こんな十数年も好きな人がいたくせに、乗り換えるような奴や、自分を好きな人に対して、ずっと好きな人がいると言うような奴はほっといて」


母さん、そこまで僕のことを根に持っているのですか。すると、しばらく沈黙を守っていた夏目が重い口を開く。

「ごめんなさい・・・。俺・・・もう歩と離れられないみたいです。たとえ歩に好きな人ができても。だから・・・歩を・・・」

ください・・・と言いかけたが、母さんに止められた。

「そう・・・。納得出来ないけど、士郎くんが幸せならいいわ。歩、士郎くんを幸せにするのよ」

母さん・・・最後まで夏目の味方なのか。一応僕は息子なんだけど。不機嫌な表情をしたのに気付いたのか、こちらを向き、答える。

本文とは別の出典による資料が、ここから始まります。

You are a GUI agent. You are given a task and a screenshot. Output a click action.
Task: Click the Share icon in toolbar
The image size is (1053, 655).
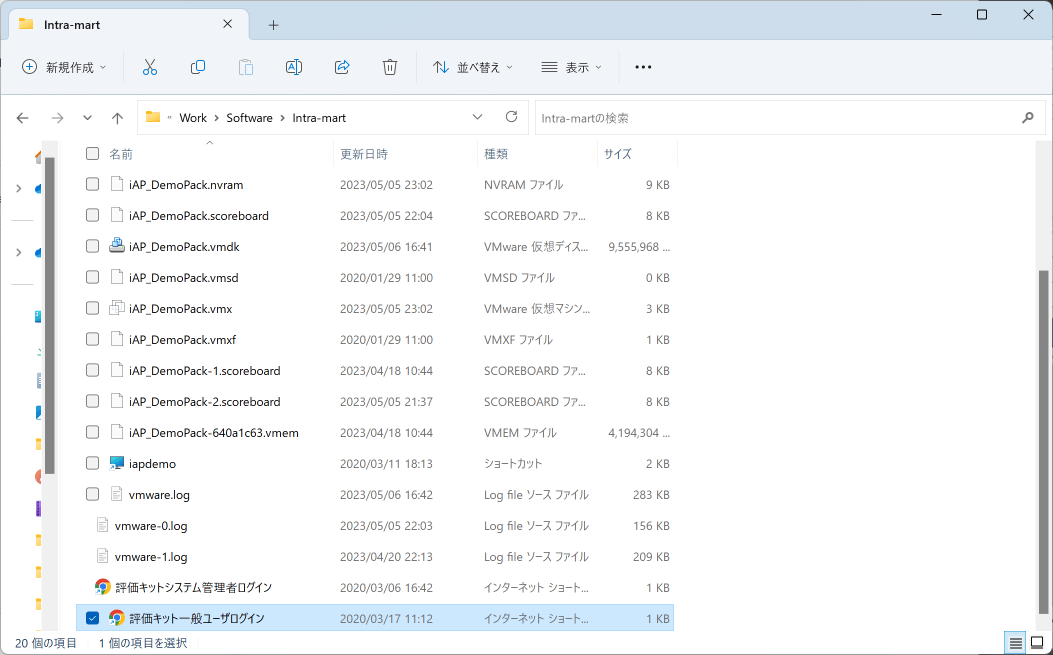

「何言ってるの?あんたは私のかわいい息子よ。たとえ前がどうであってもね・・・」






まさか・・・僕のことを。だけどそれを聞くことはできなかった。

「そうねぇ・・・後で士郎くんのご両親に報告しなきゃ。士郎くんをうちの息子の嫁にくださいって。快諾するわね、きっと」

夏目は嫁・・・やっぱりそうか。
僕もそう思っていた。
まぁ、僕が嫁でもいいんだけど、夏目のほうが似合うかも。
それより・・・本当にご両親は快諾するのだろうか?


「するわ。だって、前からうちの士郎をもらってくださいって言っていたから。まぁ、本人たちがどうか分からないから保留してたんだけど・・・婿のほうがいいかしら?」

「俺が嫁・・・まぁ、いいや。幸せだし。ありがとうございます・・・陽子さん」

「気にしなくてもいいのよ。あなたみたいに純情な息子が欲しかったから、ちょうどよかったのよ。
私たち似たもの親子だからね。歩、どうせ泊まってくんでしょ。お泊りセットを持ってきたわ」


実に用意のいい母親である。昔からこの人は妙に行動力があるのだ。
父さんにその武勇伝を聞かされたときには戦々恐々したものだった。


「そうねぇ・・・私はお邪魔だから帰るわね。このことはパパにも言っとかなくちゃ♪」

妙にハイテンションで母さんは出て行った。何でここに来たのかなんてどうでもよくなるほどの・・・。
すると、夏目が抱きついてくる。


「よかった・・・認めてもらえて。見られたときはどうなるかと思った」

「僕から見れば・・・反対したのが意外だったけど。
あの人結構面食いだからすんなりと認めてくれると思ったのに。
それはいいんだけど、一応僕は息子だから扱いをよくしてもいいと思うのは気のせい?夏目のほうが扱いがいいし」


「ははは。俺は一応他人なんだから気にしちゃだめだよ」

それよりも僕は気になっていたことがあった。




「母さんは・・・僕のことを知ってたのかな?」




「さぁ?でもいいんじゃない。歩は陽子さんの子だということも、今こうして俺の腕の中にいることにも変わりはないし」

ありがとう・・・僕はその言葉がほしかったのかもしれない。
結局、どんなに前世にこだわっても、今僕は夏樹歩なのだから。
礼を言う代わりに僕は夏目にキスした。急にしたせいか、夏目の顔が真っ赤だった。
それから僕らは一緒に寝た。ほんとは色々なことをしたかったんだけど、今はただ一緒にいるだけで十分だった。
いつのまにか夏目の寝息が聞こえる。幸せそうな寝顔だ。ずっと見ているのもよかったが、学校があるので寝ることにする。




いい夢を見ることにしよう・・・。